How can I make the last assertion be a compile error without duplicating code? Defining the equality operator separately for D1 and D2 (and all the other similar structs) would mean code duplication, so I wish to avoid that if possible.

Answer 1

"Structs D1 and D2 (and more similar structs) derive from B to share common fields and methods"

Then make B a private base class. Obviously, D1 and D2 shouldn't share their equality operator, since the two operators take different arguments. You can of course share part of the implementation as bool B::equal(B const&) const, as this won't be accessible to outside users.

Answer 2

You can use CRTP to define operator == only on the reference to the base class of the final type:

template<typename T>
struct B {
    int field;
    void doStuff() {}
    bool operator==(const B<T>& b) {
        return field == b.field;
    }
};

struct D1 : public B<D1> {
    D1(int field) : B{field} {}
};
struct D2 : public B<D2> {
    D2(int field) : B{field} {}
};

This causes the first assert to compile and the second one to be rejected.

Answer 3

Instead of defining your equality operator as part of the base class, you usually need two functions in the derived classes:

struct B {
    int field;
    void doStuff() {}
};

struct D1 : public B {
    D1(int field) : B{field} {}
    bool operator==(const D1& d) {
        return field == d.field;
    }
};
struct D2 : public B {
    D2(int field) : B{field} {}
    bool operator==(const D2& d) {
        return field == d.field;
    }
};

Or, as is generally preferred, you could make them free functions:

bool operator==(const D1 &lhs, const D1 &rhs)
{
    return lhs.field == rhs.field;
}

bool operator==(const D2 &lhs, const D2 &rhs)
{
    return lhs.field == rhs.field;
}

Note: If field was not a public member, you would need to declare the free function version as a friend.

Handling a large number of arbitrary types

Okay, so maybe you have D3 through D99, as well, some of which are indirect descendant of B. You'll need to use templates:

template <class T>
bool operator==(const T &lhs, const T &rhs)
{
    return lhs.field == rhs.field;
}

Great! But this grabs everything, which is bad for unrelated types that are not supposed to be comparable. So we need constraints.

TL;DR; Solution

Here's a trivial implementation without any code duplication (i.e. works for an arbitrary number of derived types):

template <class T, class = std::enable_if<std::is_base_of<B,T>()
                       && !std::is_same<B, std::remove_cv_t<std::remove_reference_t<T>>>()>>
bool operator==(const T &lhs, const T &rhs)
{
    return lhs.field == rhs.field;
}

The enable_if checks first that T inherits from B then ensures it's not B. You stated in your question that B is basically an abstract type and is never directly implemented, but it's a compile-time test, so why not be paranoid?

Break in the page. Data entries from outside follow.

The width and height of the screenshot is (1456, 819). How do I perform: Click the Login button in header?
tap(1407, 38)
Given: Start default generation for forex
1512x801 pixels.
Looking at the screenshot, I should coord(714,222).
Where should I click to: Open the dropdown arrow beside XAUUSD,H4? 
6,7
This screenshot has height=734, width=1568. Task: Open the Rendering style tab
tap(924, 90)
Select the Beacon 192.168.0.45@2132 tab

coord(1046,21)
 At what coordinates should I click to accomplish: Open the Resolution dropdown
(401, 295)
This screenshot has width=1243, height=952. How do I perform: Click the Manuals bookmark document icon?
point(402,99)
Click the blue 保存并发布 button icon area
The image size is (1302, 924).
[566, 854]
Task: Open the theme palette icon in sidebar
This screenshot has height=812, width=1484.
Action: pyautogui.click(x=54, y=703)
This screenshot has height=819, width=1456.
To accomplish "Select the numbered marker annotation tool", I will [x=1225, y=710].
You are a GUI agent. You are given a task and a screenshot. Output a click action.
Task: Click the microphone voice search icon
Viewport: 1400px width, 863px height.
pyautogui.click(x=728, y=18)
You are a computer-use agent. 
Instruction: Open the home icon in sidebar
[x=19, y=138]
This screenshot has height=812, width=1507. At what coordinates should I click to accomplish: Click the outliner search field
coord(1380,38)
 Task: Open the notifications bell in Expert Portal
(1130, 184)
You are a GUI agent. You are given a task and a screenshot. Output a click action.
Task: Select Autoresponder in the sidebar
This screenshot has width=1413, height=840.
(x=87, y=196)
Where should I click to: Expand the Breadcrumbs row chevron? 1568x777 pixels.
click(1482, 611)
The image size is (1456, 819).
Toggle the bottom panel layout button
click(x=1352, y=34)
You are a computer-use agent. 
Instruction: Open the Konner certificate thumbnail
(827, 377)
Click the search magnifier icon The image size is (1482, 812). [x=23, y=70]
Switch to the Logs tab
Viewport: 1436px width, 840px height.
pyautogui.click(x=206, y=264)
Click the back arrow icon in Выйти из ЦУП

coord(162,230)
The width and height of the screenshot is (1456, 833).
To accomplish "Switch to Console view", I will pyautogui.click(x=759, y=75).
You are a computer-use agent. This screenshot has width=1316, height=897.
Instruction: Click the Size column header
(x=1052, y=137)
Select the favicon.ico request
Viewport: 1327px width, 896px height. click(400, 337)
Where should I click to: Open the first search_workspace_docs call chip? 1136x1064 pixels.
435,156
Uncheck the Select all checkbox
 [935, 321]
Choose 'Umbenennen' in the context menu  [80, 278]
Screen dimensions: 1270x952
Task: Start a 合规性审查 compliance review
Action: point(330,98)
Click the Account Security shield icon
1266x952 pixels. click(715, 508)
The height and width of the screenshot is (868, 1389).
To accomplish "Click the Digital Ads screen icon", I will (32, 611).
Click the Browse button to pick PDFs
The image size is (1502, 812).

As you later noted in comments, not all D# are derived directly from B. This will still work.

Why you are having this issue

Given the following:

D1 d1(1);
D2 d2(2);
d1 == d2;

The compiler has to find a comparison operator, whether a free function or member of D1 (not D2). Thankfully, you've defined one in class B. The third line above can equivalently be stated:

d1.operator==(d2)

operator==, however, is part of B, so we're basically calling B::operator==(const B &). Why does this work when D2 is not B? A language lawyer would clarify if it's technically argument dependent lookup (ADL) or overload resolution, but the effect is that D2 is silently cast to B as part of the function call, making this equivalent to the above:

d1.operator==(static_cast<B>(d2));

This happens because no better comparison function can be found. Since there's no alternative, the compiler selects B::operator==(const B &) and makes the cast.